BEIJING (AP) — “Twilight” director Catherine Hardwicke said Thursday she is making a sweeping romantic epic set in an ancient Silk Road city located in present-day western China.
“Loulan” will be based on a city and kingdom of the same name that mysteriously disappeared hundreds of years ago. Its ruins are surrounded by desert in China’s Xinjiang region, which stretches to Central Asia. One mummy unearthed from the area in recent decades is known as the “Loulan Beauty,” and she was Caucasian with European features.
Hardwicke said the $50 million China-U.S. co-production will revolve around a princess who may be the Loulan Beauty’s “great-great granddaughter,” and who will be played by an American or English actress. It will be set in 200 B.C., at a time when Loulan was a thriving city on the Silk Road trading route that linked China to the West.

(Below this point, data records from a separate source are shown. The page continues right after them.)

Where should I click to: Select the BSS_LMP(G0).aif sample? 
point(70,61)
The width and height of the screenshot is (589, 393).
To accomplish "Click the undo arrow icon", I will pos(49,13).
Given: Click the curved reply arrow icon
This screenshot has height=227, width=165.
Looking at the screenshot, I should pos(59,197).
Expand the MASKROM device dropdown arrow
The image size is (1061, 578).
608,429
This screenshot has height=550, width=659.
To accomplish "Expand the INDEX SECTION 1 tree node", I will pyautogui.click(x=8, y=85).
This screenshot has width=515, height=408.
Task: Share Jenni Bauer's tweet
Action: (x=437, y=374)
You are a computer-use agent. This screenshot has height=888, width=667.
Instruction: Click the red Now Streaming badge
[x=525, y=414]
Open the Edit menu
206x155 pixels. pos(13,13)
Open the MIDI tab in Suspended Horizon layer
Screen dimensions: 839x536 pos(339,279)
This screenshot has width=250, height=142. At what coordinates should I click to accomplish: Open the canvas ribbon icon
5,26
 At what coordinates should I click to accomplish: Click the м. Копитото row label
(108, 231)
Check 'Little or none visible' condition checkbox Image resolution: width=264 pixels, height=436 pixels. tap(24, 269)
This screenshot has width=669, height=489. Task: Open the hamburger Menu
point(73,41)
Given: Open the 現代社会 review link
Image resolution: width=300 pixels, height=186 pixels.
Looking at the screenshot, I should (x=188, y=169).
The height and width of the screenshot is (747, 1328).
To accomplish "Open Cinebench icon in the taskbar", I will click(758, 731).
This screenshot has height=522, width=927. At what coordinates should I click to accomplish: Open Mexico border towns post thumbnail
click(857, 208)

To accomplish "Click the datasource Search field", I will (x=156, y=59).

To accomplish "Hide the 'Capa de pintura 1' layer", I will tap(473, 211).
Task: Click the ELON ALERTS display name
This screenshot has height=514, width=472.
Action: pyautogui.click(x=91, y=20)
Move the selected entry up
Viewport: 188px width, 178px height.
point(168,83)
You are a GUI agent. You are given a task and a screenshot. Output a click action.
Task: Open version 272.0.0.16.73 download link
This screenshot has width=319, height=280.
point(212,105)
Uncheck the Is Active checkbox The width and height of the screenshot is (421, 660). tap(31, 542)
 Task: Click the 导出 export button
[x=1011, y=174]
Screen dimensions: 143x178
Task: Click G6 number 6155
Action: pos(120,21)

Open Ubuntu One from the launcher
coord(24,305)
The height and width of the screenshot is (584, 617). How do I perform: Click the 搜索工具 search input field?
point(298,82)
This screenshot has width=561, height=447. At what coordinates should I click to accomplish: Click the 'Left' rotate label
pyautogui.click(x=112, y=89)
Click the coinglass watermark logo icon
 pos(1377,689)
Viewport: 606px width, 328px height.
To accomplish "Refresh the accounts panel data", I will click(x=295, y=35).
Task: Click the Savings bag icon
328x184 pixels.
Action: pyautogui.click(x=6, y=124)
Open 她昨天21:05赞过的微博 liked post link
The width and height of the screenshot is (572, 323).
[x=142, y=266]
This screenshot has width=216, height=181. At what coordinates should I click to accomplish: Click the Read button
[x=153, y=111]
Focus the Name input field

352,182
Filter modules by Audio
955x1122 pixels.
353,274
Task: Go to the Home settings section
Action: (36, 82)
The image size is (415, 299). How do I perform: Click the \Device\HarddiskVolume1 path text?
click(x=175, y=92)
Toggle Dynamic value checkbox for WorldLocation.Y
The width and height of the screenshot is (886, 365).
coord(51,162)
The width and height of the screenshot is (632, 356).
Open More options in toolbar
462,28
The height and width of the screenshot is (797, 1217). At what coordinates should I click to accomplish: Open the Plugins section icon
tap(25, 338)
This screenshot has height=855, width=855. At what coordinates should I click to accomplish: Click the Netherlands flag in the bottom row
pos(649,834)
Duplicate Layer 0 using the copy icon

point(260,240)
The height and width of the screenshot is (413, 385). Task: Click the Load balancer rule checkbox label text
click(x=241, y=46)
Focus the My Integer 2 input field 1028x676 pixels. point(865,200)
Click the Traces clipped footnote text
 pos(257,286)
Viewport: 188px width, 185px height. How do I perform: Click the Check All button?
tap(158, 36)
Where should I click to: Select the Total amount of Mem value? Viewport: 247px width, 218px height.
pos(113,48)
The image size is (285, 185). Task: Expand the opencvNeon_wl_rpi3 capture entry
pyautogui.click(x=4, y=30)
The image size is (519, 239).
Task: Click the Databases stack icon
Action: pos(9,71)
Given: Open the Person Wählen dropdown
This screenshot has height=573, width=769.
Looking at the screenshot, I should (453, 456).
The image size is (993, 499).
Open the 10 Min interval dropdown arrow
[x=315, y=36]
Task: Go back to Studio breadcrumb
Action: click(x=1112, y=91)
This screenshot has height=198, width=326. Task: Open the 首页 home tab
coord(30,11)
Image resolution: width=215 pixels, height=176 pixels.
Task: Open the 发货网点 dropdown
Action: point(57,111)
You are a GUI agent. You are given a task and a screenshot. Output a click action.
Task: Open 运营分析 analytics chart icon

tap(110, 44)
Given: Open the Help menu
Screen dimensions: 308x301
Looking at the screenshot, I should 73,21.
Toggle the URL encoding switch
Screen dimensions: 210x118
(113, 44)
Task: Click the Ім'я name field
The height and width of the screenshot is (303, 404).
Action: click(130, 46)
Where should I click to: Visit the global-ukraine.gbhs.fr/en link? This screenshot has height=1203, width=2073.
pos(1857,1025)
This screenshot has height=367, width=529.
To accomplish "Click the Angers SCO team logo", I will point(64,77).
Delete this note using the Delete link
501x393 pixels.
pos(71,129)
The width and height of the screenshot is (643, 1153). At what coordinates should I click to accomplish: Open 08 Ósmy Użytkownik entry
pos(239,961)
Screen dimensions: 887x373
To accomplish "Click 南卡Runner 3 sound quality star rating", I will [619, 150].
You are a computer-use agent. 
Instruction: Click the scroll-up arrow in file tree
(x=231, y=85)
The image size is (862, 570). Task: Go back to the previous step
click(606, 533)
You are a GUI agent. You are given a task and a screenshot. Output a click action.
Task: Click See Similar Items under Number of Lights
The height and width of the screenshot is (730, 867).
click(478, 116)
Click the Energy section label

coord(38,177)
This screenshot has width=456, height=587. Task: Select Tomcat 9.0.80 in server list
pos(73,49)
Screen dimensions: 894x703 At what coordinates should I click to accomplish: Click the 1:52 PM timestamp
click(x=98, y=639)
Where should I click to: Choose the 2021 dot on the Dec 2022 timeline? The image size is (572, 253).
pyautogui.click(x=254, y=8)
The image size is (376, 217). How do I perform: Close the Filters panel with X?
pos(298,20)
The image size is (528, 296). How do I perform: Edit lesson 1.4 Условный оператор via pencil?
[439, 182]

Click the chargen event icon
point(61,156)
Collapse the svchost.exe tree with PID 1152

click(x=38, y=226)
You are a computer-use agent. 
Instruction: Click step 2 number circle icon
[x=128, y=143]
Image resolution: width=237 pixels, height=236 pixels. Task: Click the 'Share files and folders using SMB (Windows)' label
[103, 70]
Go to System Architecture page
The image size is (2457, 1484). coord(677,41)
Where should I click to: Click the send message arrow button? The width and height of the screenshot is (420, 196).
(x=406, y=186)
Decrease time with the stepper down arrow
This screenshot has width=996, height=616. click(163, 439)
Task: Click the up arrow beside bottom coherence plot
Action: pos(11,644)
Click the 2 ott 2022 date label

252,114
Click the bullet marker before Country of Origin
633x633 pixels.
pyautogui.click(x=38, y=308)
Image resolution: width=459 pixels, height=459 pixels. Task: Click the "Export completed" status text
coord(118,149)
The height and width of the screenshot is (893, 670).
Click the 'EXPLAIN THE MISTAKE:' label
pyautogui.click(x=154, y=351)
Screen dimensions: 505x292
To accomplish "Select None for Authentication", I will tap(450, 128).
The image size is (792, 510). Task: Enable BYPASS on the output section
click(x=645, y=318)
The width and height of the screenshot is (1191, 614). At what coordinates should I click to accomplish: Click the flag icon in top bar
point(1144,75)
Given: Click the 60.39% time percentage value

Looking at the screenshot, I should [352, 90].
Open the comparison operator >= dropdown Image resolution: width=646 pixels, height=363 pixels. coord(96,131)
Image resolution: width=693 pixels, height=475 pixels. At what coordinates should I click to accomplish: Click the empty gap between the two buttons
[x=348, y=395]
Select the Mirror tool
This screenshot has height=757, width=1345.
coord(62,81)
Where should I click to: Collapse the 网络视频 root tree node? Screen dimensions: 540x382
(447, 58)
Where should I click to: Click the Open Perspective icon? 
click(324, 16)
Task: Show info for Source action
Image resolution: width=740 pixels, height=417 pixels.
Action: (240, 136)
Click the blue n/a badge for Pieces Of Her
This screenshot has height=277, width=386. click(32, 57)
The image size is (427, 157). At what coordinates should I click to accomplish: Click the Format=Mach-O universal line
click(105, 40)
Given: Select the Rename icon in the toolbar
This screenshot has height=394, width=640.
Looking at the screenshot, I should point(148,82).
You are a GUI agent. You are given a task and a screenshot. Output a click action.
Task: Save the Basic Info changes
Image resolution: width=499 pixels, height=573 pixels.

The script is still being written, but the story in what is planned to be the first part of a trilogy will see Loulan fought over by Han Chinese and warlike nomads, the Huns.
“We have the princess who is in a kind of neutral kingdom at the nexus to the Silk Road, Loulan, and she’s trying to keep peace and stay neutral, try to stay like Switzerland between the Huns to the north and the Han dynasty to the east,” Hardwicke said.
She said the two warring sides both send “young charismatic hot men diplomats to try to win her heart and her loyalty.” The movie will be a coming-of-age romance, set against the backdrop of a mixing pot of cultures including Persians, Indians, Greeks, Romans and Chinese, she said.
Hardwicke, who directed the first installment of the successful movie series “Twilight” about a young girl caught in a love triangle with a vampire and a werewolf, told The Associated Press she thought she had been asked to direct “Loulan” because of “Twilight” — “that kind of powerful love story that was intimate yet had scope and scale and beauty.”
Explaining why she took on “Loulan,” she said, “I loved the idea of this mix of cultures and these young kids that are in love and that are struggling with very heavy issues of war and peace.”
Filming in Xinjiang and Beijing is expected to start in August 2016, with a target release date of late 2017 or early 2018.
The film is being produced by Loulan Mystery Movie & TV Culture (Beijing) Co. Ltd., a private special purpose company formed with Chinese investment, and Village Roadshow Pictures Asia, whose holding company is the Los Angeles-based Village Roadshow Entertainment Group.